Truth is, there will never be a tangible list outlining the real cost and countless work hours required to run a rare disease foundation relentlessly searching for treatment. The cost is not monetary and the workday never ends. While we can rattle off price tags for research proposals and fundraising events, the value of what our superhero does daily is beyond measure. There is no powerpoint, no item on the board’s agenda or call to take. There is just life. A messy, new parental normal with an unthinkable reality. Piles of never-ending paperwork contesting hospital bills; fighting for every service and therapy Susannah needs; communicating with school; hours of Medicaid applications; disability parking permits; utility bills; making sure every birthday gift is ordered; saving every lost tooth and teaching me how to put pigtails in a three-year-old head of hair — a beautiful head that jerks with spasticity more and more every morning.

Sally’s allotted vacation days are planned around Susannah’s extended hospital stays. She wakes up at 5:00 every morning to make lunch and hides little notes in their backpacks reminding each how much we love them — not that they ever need reminding. It is a job description as rare as the disease, and a routine soaked in grit.

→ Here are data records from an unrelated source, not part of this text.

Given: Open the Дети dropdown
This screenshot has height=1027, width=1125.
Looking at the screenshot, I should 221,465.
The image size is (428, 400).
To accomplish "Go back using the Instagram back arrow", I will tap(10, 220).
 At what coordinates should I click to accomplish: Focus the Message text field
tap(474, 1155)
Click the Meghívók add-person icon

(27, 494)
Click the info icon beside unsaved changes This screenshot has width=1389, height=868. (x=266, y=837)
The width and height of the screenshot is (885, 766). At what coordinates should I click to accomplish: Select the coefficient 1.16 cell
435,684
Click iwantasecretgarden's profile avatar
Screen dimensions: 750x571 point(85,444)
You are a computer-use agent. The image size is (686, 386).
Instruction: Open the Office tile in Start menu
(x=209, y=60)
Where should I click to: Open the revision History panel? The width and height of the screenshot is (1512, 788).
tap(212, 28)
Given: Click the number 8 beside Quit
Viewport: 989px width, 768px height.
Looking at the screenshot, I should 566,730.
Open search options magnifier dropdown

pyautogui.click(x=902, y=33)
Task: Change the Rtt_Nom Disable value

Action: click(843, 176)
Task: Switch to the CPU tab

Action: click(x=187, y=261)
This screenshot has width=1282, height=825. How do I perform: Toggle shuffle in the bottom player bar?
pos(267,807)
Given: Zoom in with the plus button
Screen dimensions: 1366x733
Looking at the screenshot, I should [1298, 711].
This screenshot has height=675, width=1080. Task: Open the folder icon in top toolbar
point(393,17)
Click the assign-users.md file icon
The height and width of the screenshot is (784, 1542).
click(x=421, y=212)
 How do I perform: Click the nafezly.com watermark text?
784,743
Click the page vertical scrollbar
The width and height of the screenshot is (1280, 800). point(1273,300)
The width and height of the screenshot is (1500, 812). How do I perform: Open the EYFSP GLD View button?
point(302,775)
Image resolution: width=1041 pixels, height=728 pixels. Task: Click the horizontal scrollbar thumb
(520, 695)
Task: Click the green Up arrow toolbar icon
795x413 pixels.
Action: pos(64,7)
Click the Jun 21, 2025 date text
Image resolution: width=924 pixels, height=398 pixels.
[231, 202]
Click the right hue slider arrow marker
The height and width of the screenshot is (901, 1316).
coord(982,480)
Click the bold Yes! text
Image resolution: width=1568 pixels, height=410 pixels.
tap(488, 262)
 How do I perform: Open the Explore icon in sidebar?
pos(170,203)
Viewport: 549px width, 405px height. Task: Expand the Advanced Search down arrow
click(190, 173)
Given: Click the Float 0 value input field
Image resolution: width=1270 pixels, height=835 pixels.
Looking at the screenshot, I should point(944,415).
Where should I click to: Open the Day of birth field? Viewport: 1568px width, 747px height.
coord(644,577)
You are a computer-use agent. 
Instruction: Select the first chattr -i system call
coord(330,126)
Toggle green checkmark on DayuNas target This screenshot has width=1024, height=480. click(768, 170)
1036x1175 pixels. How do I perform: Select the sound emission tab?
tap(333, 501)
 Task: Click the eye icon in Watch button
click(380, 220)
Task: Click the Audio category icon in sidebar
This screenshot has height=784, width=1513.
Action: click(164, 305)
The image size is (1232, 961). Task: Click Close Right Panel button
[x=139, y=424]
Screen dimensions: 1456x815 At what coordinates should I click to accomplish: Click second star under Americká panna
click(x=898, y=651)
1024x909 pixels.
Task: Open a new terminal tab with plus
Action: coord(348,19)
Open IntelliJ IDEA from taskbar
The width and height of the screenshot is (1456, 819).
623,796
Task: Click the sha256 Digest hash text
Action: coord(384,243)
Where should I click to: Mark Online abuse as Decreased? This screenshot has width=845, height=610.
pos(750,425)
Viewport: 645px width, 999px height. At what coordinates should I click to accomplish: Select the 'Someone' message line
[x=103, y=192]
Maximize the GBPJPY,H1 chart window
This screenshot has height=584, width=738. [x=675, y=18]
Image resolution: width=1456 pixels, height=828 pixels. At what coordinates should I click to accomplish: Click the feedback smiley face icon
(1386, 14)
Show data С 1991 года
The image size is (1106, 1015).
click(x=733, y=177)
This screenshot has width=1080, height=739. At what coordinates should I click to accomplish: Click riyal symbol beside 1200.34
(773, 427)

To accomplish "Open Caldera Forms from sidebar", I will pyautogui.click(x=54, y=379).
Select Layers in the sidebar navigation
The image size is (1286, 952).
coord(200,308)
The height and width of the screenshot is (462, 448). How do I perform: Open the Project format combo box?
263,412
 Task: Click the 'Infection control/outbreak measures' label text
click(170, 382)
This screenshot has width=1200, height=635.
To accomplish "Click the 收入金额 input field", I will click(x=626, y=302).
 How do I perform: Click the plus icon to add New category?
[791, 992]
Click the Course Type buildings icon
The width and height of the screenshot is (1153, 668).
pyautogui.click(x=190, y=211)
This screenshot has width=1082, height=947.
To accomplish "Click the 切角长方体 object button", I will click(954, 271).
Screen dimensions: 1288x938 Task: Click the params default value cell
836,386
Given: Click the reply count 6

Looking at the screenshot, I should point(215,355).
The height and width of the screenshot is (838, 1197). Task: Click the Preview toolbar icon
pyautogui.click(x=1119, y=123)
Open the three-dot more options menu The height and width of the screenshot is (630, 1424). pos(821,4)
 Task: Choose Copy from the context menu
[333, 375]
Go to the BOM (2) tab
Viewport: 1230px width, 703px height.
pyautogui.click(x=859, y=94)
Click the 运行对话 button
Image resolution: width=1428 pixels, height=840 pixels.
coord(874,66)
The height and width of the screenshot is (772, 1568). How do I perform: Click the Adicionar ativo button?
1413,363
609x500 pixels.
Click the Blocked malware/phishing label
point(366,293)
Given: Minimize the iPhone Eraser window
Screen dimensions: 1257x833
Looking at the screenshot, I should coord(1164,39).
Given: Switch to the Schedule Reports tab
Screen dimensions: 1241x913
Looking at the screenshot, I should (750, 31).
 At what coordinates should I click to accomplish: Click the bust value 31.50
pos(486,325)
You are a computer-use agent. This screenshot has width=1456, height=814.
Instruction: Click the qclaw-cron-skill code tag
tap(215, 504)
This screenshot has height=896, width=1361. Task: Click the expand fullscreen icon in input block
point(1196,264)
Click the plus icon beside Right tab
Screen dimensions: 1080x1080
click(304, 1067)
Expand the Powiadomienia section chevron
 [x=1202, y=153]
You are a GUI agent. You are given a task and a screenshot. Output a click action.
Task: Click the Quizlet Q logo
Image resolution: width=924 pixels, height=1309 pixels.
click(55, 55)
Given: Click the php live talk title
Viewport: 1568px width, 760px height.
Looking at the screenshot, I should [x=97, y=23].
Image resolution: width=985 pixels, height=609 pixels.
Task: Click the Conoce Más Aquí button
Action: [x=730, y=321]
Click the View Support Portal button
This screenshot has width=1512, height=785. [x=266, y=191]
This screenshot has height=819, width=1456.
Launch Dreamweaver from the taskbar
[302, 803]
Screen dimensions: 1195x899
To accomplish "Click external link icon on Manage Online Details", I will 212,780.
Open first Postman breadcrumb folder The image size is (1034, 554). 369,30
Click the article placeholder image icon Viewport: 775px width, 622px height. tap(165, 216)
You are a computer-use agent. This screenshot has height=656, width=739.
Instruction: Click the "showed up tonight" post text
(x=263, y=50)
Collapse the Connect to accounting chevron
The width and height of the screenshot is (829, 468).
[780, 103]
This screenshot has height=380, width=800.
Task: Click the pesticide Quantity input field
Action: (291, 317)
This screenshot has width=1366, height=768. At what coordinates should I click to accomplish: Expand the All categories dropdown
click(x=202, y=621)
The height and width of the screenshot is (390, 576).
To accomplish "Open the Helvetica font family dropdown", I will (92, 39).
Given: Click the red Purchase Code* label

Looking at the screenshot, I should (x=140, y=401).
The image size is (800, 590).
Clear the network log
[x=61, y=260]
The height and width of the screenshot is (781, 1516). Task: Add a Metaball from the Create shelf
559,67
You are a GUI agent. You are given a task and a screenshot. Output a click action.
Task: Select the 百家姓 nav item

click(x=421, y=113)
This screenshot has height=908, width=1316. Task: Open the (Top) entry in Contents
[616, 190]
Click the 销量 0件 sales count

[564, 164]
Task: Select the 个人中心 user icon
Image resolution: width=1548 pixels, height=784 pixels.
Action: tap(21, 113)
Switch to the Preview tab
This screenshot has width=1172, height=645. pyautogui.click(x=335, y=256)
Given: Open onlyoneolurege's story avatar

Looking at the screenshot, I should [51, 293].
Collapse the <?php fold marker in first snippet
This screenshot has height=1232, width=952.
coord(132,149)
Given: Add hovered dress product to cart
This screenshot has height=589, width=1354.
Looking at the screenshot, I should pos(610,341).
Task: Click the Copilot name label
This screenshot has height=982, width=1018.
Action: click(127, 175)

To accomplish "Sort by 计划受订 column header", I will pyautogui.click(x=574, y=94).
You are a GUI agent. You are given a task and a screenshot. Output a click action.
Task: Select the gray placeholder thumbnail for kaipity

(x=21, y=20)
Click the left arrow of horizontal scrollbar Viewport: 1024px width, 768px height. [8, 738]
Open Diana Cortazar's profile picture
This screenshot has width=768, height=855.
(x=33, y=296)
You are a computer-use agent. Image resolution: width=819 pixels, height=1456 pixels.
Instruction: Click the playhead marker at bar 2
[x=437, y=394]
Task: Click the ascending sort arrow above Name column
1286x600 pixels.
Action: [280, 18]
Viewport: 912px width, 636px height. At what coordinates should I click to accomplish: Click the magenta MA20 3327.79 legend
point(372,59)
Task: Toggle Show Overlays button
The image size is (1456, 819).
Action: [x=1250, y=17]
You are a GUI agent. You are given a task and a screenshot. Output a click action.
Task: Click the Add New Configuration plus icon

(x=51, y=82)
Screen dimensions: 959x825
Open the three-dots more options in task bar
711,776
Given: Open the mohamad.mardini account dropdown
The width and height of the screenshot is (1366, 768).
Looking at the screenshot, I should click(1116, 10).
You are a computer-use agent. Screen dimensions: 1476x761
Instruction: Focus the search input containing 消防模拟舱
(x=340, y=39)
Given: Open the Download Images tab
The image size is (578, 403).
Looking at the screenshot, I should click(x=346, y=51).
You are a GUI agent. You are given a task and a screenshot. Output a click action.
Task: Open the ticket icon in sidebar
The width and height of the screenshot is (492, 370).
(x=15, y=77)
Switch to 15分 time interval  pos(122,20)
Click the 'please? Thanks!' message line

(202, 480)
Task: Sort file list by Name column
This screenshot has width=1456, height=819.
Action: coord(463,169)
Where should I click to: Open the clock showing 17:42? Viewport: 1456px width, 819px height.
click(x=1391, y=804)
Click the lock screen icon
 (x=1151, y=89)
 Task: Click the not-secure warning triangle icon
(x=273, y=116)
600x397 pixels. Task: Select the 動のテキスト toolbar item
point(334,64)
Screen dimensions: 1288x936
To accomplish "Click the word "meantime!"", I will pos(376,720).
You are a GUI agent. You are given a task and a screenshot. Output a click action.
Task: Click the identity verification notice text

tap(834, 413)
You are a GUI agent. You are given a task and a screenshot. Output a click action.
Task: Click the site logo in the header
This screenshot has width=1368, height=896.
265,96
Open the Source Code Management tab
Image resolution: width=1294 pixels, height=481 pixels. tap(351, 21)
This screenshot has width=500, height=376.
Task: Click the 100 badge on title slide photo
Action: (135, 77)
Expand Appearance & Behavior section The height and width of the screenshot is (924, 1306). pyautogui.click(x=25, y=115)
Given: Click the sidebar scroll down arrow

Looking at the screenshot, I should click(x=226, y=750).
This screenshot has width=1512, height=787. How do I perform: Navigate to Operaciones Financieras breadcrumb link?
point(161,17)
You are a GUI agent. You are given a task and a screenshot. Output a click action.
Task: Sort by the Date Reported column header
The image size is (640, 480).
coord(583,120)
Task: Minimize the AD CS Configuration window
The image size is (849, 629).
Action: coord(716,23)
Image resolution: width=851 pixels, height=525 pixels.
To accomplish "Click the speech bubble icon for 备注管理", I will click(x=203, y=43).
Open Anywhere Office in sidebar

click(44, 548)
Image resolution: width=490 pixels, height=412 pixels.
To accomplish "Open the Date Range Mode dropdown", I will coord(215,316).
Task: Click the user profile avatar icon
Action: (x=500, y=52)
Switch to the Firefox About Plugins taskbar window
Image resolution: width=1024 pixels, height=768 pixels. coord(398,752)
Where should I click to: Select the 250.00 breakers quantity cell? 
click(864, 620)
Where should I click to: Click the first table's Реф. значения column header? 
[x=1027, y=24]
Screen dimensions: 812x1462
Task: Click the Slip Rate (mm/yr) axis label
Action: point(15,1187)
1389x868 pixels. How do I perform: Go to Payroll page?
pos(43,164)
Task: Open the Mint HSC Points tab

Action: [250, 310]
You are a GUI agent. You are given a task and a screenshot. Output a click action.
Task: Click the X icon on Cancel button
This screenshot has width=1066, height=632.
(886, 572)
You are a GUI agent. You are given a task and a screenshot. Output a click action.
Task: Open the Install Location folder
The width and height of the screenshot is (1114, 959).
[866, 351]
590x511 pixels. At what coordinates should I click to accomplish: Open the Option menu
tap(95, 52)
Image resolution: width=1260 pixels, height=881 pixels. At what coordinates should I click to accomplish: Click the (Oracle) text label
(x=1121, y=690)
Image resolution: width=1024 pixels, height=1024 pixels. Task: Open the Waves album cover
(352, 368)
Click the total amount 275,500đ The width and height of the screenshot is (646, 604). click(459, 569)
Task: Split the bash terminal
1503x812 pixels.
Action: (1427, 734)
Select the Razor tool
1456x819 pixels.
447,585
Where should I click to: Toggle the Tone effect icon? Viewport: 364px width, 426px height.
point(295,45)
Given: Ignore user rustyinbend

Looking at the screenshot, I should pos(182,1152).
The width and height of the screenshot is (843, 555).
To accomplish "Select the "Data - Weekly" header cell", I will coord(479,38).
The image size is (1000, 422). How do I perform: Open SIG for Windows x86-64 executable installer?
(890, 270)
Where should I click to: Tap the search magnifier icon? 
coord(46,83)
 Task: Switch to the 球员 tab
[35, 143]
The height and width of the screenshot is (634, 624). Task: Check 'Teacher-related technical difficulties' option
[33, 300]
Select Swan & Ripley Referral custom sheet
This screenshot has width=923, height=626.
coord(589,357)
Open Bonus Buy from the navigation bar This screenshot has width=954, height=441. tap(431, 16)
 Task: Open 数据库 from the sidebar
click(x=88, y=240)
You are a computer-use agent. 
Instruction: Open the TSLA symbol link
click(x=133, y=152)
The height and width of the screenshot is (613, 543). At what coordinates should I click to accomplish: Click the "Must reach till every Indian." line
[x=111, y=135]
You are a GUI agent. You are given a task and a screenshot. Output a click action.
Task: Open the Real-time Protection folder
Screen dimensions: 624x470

Nat and Susannah inherited their mother’s work ethic — that’s obvious every day, watching our brave daughter fight through PT sessions with tears in her eyes and strength that makes me the proudest father in the world. So, in case anybody is wondering what it takes and how much it really costs to start a foundation like ours, sorry I can’t give you a dollar amount. I can only speak to my experience as the co-founder of a rare disease org forged out of necessity: it takes Susannah’s mother, my wife and my best friend. It takes a superhero.